*** Opening of Given passage ***

When light passes through one edge of a prism, it goes from the air into glass, bending the light. The light bends (refracts) differently for different wavelengths, dispersing the colors. When the light comes out of the other side of the prism, it goes from glass into air, but since the other side of the prism is at a different angle, the dispersing effect continues. So the prism refracts different wavelengths of light at different angles, and "white light" is turned into a rainbow.
Explain why we have to observe stars and other astronomical objects from above Earth's atmosphere in order to fully learn about their properties.
While we can see the visible light of planets, stars, and galaxies from the ground, much of the electromagnetic radiation emitted by these objects is not emitted in the visible part of the spectrum. Some of the radiation is emitted in a part of the spectrum that doesn't penetrate Earth's atmosphere easily (like ultraviolet, X-rays, gamma rays, and some parts of the infrared and radio bands of the spectrum). In order to observe the radiation emitted at all different wavelengths by astronomical objects, we have to also observe them from above the atmosphere.
Why is it dangerous to be exposed to X-rays but not (or at least much less) dangerous to be exposed to radio waves?
X-rays are much more energetic with wavelengths much smaller than most biological organisms, so they and can do damage to cells and biological organisms. Radio waves are much longer than most biological organisms and much less energetic, so there is very little interaction between organic material and radio waves.
Ursa Minor contains the pole star, Polaris, and the asterism known as the Little Dipper. From most locations in the Northern Hemisphere, all of the stars in Ursa Minor are circumpolar. Does that mean these stars are also above the horizon during the day? Explain
Yes, they are always above the horizon; but during the day, the sunlight makes them invisible to us.
Is it possible for two different atoms of carbon to have different numbers of neutrons in their nuclei? Explain.
Yes, what determines the element is the number of protons in the nucleus, so any nucleus that has six protons is carbon, regardless of whether it has six, seven, or eight neutrons.
A body moves in a perfectly circular path at constant speed. Are there forces acting in such a system? How do you know?
Yes; there must be a force pulling toward the center of the circle. According to Newton's first law, there must a force present to keep the object moving in a circle rather than a straight line.

*** Close of Given passage ***
*** Opening of Excerpted records ***

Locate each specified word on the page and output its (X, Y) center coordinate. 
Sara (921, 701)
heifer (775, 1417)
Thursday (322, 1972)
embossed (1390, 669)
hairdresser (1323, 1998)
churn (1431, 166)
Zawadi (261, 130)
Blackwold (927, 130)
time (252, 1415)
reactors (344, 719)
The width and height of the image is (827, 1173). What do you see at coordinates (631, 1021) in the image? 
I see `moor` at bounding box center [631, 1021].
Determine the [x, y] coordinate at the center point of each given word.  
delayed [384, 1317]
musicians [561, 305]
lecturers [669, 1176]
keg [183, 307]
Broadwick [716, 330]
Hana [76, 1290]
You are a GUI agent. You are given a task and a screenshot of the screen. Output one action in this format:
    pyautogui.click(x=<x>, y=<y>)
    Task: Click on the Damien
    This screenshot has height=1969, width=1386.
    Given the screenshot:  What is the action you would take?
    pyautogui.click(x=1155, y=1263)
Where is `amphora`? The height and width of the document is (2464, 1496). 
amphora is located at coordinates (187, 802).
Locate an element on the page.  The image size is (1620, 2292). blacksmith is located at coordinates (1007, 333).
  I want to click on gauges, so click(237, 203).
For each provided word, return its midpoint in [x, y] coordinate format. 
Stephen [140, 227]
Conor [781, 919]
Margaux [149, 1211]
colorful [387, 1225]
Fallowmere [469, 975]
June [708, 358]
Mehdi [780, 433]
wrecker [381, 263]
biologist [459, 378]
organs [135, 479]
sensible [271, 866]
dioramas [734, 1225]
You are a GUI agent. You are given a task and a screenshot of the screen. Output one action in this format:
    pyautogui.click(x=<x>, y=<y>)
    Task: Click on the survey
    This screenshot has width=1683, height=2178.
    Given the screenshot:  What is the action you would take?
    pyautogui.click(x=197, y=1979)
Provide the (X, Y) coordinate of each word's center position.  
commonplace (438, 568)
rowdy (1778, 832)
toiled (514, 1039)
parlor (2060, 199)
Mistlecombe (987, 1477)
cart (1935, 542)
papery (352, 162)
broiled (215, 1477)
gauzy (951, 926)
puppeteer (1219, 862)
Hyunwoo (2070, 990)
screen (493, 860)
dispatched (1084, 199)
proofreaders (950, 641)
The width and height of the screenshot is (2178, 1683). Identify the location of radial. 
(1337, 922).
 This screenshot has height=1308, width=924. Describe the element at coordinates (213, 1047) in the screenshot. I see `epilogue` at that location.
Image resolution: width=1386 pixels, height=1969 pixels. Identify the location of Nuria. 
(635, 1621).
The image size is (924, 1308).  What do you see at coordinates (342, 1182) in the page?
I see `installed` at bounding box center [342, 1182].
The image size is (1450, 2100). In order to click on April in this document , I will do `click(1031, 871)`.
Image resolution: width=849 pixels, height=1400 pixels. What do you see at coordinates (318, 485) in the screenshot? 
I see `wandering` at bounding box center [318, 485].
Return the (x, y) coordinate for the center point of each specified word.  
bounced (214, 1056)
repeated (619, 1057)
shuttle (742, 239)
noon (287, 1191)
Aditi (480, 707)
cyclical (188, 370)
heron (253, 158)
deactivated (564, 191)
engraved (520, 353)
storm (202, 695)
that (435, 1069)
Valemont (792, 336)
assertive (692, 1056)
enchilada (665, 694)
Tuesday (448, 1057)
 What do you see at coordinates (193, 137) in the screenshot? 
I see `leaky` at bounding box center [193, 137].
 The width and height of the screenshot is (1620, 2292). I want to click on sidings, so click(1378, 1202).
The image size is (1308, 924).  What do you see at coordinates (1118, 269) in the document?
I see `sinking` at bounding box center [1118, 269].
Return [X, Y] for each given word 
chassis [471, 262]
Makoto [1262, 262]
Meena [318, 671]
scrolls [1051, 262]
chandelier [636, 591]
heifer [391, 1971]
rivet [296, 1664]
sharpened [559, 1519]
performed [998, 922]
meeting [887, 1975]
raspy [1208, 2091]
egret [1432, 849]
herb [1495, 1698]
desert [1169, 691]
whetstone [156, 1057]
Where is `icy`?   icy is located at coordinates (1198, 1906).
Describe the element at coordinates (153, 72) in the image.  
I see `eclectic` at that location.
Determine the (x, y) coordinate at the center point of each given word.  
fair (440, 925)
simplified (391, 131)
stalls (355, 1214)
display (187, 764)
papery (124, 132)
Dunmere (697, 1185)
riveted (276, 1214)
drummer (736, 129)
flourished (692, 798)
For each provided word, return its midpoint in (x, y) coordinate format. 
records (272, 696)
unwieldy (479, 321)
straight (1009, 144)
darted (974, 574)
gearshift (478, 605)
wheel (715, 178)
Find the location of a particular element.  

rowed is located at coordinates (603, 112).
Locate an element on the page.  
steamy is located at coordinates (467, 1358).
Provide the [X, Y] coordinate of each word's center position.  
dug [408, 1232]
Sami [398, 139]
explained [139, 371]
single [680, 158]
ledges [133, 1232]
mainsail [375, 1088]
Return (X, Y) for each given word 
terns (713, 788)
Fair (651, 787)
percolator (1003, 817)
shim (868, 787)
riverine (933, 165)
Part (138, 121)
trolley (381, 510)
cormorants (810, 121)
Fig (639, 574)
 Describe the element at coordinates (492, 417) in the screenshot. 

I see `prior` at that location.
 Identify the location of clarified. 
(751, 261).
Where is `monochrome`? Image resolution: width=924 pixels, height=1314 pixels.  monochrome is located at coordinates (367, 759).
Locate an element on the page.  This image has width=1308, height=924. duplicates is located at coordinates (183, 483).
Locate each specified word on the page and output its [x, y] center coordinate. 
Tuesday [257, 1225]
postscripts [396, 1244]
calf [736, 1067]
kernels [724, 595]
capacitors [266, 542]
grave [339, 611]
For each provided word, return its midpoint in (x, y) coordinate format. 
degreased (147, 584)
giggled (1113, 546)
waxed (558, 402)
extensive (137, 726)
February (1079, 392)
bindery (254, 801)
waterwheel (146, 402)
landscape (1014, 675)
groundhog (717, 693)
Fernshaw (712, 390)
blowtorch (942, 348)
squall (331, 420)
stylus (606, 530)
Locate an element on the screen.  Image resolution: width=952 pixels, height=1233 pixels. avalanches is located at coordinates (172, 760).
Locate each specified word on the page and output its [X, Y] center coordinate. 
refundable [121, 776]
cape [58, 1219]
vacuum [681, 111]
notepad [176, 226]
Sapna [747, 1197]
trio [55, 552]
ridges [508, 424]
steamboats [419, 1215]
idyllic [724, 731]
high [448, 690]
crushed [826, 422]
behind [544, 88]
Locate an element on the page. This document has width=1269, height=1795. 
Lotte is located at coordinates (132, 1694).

*** Close of Excerpted records ***

Problem set:
1) Reproduce a portion of the astronomy passage above, beginning at the words "Yes; there must" and stopping after "a straight line.".
2) Write what comes next in the astronomy passage above, picking up after its final sentence.

Exercise answers:
1)
Yes; there must be a force pulling toward the center of the circle. According to Newton's first law, there must a force present to keep the object moving in a circle rather than a straight line.

2)
Evil space aliens drop you and your fellow astronomy student 1 km apart out in space, very far from any star or planet. Discuss the effects of gravity on each of you.
You and the classmate, both having mass, will begin to move toward one another via your mutual gravitational attraction. Using Newton's second law, the person with less mass will accelerate faster.
From where on Earth could you observe all of the stars during the course of a year? What fraction of the sky can be seen from the North Pole?
You can observe all of the stars from the equator over the course of a year, although high-declination stars will be difficult to see so close to the horizon. Only half the sky can be seen from the North Pole, and that half does not change throughout the year.
Suppose you are on a strange planet and observe, at night, that the stars do not rise and set, but circle parallel to the horizon. Next, you walk in a constant direction for 8000 miles, and at your new location on the planet, you find that all stars rise straight up in the east and set straight down in the west, perpendicular to the horizon. How could you determine the circumference of the planet without any further observations? What is the circumference, in miles, of the planet?
You could deduce that you have walked 1/4 of the way around the planet, from the pole to the equator, so you could multiply 4 by the distance you traveled to determine the circumference: 4 × 8000 miles = 32,000 miles.
To calculate the momentum of an object, which properties of an object do you need to know?
You need to know the object's mass and velocity.